D’autre part, lorsque le livre rentre dans le vif du sujet, à partir de la deuxième partie qui porte sur la chute du dictateur, le propos devient complotiste : la thèse de J. Ping est que les Occidentaux, Européens en tête, voulaient tuer Kadhafi et qu’ils ont fait débuter leur opération le jour même où l’UA, qui avait réussi à convaincre le Guide libyen de partir, devait mettre en place son plan, précisément pour empêcher cette résolution pacifique de la crise. Comme nous le verrons, cette thèse est douteuse. Elle repose en outre sur un anti-occidentalisme primaire et un arrière-fond pacifiste qui rendent le livre trop excessif pour être juste. Il n’a d’ailleurs pas suscité d’attention particulière dans la presse, au-delà du Monde diplomatique et de L’Humanité qui ont ouvert leurs colonnes à l’auteur, ni d’influence dans les cercles politiques.

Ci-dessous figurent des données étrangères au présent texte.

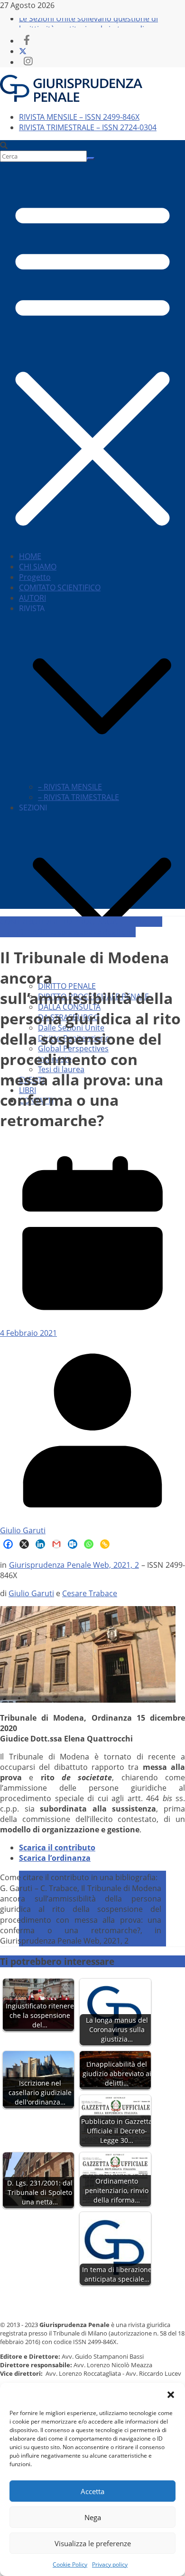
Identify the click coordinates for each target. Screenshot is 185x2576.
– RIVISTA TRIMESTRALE (78, 797)
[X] (24, 1544)
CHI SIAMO (37, 566)
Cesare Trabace (89, 1593)
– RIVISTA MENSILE (70, 787)
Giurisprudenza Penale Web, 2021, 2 (74, 1565)
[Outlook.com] (72, 1544)
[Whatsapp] (89, 1544)
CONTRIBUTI (22, 921)
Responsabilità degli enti (92, 932)
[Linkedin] (40, 1544)
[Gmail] (56, 1544)
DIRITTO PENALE (67, 986)
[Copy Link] (105, 1544)
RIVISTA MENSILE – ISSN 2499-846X (79, 117)
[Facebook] (8, 1544)
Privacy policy (110, 2564)
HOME (30, 556)
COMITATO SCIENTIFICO (60, 587)
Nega (92, 2517)
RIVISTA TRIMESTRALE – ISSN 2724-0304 (88, 127)
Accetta (92, 2491)
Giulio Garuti (23, 1530)
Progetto (35, 577)
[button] (171, 2394)
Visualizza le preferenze (93, 2543)
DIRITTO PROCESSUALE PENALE (99, 921)
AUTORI (32, 598)
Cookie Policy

Pourquoi dès lors lui accorder de l’intérêt ? Parce que son discours est typique : c’est celui de nombreux pays africains, mais aussi des grands émergents (BRICS) [3], de la Russie en particulier, et d’une part non négligeable d’opinions occidentales. Ce n’est pas tant pour lui-même que cet ouvrage présente un intérêt que pour ce dont il est le symptôme. Il est exemplaire de la critique postcolonialiste de l’intervention en Libye, dont les Syriens ont fait les frais puisque le blocage du Conseil de sécurité dans cette autre situation dramatique est largement justifié en référence au précédent libyen. J. Ping se réjouit d’ailleurs qu’en bloquant toute action en Syrie la Chine et la Russie promeuvent « un certain retour à la souveraineté des États » et se présentent « comme le dernier rempart du droit international » (p. 19). Au-delà même des conflits présents, ce livre est exemplaire de la critique la plus répandue de l’intervention militaire justifiée par des raisons humanitaires, et de toute guerre dite juste. Voilà pourquoi il est important d’en parler, et d’y répondre.
Un brûlot anti-occidental
S’appuyant sans cesse sur l’histoire coloniale – « n’oubliez pas que la colonisation, c’est eux, le concept de ‘race supérieure’ pour justifier l’esclavage et la traite négrière, c’est eux. Le Vietnam et l’Algérie, c’est encore eux » (p. 145) –, l’auteur renverse l’essentialisme du discours colonial pour caricaturer les Européens d’aujourd’hui comme des sauvages, « des indécrottables va-t-en-guerre qui, après s’être tapé dessus pendant des siècles », s’entendent désormais « pour se jeter à bras raccourcis sur nous et assouvir ainsi leurs traditionnelles pulsions guerrières » (p. 104). Il décrit une « Europe qu’anime constamment l’esprit de violence, de punition et de vengeance [qui] ne semble pas avoir beaucoup évolué (…) depuis Jules César et Vercingétorix » (p. 156). Et surtout il attribue aux Occidentaux tous les maux du continent africain, du chaos somalien à la tragédie des Grands lacs « avec à la clé 6 millions de morts en RDC et un génocide au Rwanda » (p. 149), sans explication.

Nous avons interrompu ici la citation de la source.